* BEGIN Provided data *

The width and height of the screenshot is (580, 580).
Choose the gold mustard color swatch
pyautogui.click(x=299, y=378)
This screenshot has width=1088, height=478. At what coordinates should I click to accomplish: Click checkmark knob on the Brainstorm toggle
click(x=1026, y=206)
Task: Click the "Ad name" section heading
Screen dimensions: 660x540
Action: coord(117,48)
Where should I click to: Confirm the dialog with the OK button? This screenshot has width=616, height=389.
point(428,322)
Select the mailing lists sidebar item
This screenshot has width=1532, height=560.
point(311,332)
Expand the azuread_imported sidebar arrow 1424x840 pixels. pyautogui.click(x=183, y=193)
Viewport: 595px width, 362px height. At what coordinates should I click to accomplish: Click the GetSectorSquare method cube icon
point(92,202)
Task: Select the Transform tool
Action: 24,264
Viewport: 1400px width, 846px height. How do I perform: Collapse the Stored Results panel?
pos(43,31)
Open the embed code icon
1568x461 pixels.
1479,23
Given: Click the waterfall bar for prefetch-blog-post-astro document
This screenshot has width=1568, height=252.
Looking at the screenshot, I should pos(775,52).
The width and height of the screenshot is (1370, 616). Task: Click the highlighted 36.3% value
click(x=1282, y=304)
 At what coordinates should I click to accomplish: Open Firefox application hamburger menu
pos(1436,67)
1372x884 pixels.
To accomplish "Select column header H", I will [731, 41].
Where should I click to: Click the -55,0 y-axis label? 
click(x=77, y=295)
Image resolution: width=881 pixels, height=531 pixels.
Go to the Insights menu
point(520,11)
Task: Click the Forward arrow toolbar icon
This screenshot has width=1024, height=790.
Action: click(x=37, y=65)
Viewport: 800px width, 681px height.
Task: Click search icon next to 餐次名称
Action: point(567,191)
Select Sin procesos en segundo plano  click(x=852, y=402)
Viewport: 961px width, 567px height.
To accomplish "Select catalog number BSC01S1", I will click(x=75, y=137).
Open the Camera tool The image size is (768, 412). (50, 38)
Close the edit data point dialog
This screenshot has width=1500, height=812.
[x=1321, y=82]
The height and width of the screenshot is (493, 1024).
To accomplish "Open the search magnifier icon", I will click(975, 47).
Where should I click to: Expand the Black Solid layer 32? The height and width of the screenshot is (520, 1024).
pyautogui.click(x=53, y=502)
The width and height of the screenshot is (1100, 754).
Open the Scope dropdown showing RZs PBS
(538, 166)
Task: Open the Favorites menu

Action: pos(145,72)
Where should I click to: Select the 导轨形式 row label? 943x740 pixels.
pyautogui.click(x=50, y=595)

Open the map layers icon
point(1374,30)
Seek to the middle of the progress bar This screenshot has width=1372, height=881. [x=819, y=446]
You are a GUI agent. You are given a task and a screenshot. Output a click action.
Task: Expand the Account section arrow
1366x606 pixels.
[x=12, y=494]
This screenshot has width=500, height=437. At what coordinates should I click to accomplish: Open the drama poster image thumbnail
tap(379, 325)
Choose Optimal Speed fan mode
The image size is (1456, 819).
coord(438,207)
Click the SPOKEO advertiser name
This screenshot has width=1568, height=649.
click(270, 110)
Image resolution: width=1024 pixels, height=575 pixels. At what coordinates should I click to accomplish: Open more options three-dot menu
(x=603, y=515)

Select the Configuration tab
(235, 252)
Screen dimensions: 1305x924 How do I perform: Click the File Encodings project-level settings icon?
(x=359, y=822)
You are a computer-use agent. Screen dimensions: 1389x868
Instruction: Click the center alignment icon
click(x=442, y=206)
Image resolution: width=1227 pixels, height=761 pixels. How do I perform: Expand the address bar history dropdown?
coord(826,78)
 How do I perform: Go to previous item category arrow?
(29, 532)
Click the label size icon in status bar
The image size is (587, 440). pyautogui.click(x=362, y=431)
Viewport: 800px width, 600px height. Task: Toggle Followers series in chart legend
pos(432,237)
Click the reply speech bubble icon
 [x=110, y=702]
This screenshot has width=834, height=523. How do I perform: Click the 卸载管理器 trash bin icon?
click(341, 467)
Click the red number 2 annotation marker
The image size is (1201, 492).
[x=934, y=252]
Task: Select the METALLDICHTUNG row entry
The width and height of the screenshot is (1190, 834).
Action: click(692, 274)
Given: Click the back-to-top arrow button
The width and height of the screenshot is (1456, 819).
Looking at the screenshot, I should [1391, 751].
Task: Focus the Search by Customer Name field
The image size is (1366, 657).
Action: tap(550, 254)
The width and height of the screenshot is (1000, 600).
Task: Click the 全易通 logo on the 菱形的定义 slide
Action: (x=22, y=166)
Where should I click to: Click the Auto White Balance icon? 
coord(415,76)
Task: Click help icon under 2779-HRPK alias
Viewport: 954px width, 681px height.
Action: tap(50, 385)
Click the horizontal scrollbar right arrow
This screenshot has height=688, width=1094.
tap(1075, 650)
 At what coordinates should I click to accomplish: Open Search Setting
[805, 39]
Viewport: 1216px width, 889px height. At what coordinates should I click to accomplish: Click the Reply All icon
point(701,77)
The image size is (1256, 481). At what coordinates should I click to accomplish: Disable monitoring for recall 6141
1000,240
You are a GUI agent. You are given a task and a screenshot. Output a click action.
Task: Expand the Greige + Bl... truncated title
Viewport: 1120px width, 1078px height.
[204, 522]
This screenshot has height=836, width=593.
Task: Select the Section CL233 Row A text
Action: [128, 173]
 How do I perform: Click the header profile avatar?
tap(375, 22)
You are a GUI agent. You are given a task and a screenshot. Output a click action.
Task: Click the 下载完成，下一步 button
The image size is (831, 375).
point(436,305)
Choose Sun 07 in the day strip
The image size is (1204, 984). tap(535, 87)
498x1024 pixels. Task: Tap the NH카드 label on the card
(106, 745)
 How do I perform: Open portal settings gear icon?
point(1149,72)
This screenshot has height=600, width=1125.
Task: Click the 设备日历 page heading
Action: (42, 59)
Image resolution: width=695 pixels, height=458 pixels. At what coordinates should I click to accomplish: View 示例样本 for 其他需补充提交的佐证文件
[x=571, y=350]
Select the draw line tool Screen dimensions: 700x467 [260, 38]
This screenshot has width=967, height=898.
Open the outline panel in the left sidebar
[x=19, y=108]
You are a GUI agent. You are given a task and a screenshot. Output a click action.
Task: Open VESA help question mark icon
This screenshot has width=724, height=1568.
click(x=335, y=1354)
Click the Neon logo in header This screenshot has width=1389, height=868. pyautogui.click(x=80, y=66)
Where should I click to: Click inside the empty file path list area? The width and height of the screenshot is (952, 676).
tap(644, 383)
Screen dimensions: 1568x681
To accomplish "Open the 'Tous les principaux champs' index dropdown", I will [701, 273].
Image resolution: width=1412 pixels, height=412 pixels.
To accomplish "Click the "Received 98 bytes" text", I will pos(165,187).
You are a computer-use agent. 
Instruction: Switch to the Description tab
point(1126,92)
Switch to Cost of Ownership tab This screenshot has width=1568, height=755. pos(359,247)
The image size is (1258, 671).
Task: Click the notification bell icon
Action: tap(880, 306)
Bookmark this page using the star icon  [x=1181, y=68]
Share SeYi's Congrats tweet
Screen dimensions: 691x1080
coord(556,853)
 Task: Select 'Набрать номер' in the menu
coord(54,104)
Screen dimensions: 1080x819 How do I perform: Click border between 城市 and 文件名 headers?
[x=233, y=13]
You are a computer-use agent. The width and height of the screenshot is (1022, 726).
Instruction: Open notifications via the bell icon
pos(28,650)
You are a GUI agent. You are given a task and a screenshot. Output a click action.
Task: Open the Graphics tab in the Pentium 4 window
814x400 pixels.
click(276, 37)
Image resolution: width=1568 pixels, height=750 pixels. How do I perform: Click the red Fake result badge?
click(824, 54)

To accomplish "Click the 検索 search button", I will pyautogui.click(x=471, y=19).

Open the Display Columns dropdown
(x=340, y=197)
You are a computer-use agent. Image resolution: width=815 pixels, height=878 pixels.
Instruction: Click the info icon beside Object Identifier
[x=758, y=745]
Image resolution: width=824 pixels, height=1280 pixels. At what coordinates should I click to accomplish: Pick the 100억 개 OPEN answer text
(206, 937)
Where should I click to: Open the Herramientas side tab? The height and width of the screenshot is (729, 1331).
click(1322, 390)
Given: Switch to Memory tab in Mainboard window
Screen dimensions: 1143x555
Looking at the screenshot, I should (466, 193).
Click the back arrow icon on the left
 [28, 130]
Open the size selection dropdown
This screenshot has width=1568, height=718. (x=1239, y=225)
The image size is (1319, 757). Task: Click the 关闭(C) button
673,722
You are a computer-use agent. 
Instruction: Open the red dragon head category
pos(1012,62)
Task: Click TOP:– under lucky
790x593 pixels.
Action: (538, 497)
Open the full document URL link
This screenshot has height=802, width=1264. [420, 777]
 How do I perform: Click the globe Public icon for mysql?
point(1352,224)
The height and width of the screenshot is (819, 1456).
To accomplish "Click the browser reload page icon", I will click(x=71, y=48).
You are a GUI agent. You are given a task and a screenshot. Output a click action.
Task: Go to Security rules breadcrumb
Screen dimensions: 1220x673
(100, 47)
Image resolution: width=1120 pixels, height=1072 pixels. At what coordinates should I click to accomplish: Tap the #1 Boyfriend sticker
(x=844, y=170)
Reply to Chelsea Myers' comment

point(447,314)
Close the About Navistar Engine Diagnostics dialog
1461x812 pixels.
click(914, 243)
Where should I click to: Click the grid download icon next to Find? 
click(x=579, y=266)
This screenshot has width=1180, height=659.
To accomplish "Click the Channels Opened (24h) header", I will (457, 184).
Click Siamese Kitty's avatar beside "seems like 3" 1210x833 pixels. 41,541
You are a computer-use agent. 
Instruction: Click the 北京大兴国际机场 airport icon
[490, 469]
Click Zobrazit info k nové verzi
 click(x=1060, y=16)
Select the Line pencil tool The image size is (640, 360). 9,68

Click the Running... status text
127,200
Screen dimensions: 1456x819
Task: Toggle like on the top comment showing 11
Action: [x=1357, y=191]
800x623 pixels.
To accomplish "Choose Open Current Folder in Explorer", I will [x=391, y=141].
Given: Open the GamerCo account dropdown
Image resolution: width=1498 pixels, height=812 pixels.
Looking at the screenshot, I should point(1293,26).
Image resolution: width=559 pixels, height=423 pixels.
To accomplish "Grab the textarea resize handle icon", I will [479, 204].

* END Provided data *

Required work >> Reproduce the lines of the records unchanged, starting with the line containing "Select the Configuration tab" and ending with the line containing "[x=110, y=702]", both included.

Correct response >>
Select the Configuration tab
(235, 252)
Screen dimensions: 1305x924 How do I perform: Click the File Encodings project-level settings icon?
(x=359, y=822)
You are a computer-use agent. Screen dimensions: 1389x868
Instruction: Click the center alignment icon
click(x=442, y=206)
Image resolution: width=1227 pixels, height=761 pixels. How do I perform: Expand the address bar history dropdown?
coord(826,78)
 How do I perform: Go to previous item category arrow?
(29, 532)
Click the label size icon in status bar
The image size is (587, 440). pyautogui.click(x=362, y=431)
Viewport: 800px width, 600px height. Task: Toggle Followers series in chart legend
pos(432,237)
Click the reply speech bubble icon
 [x=110, y=702]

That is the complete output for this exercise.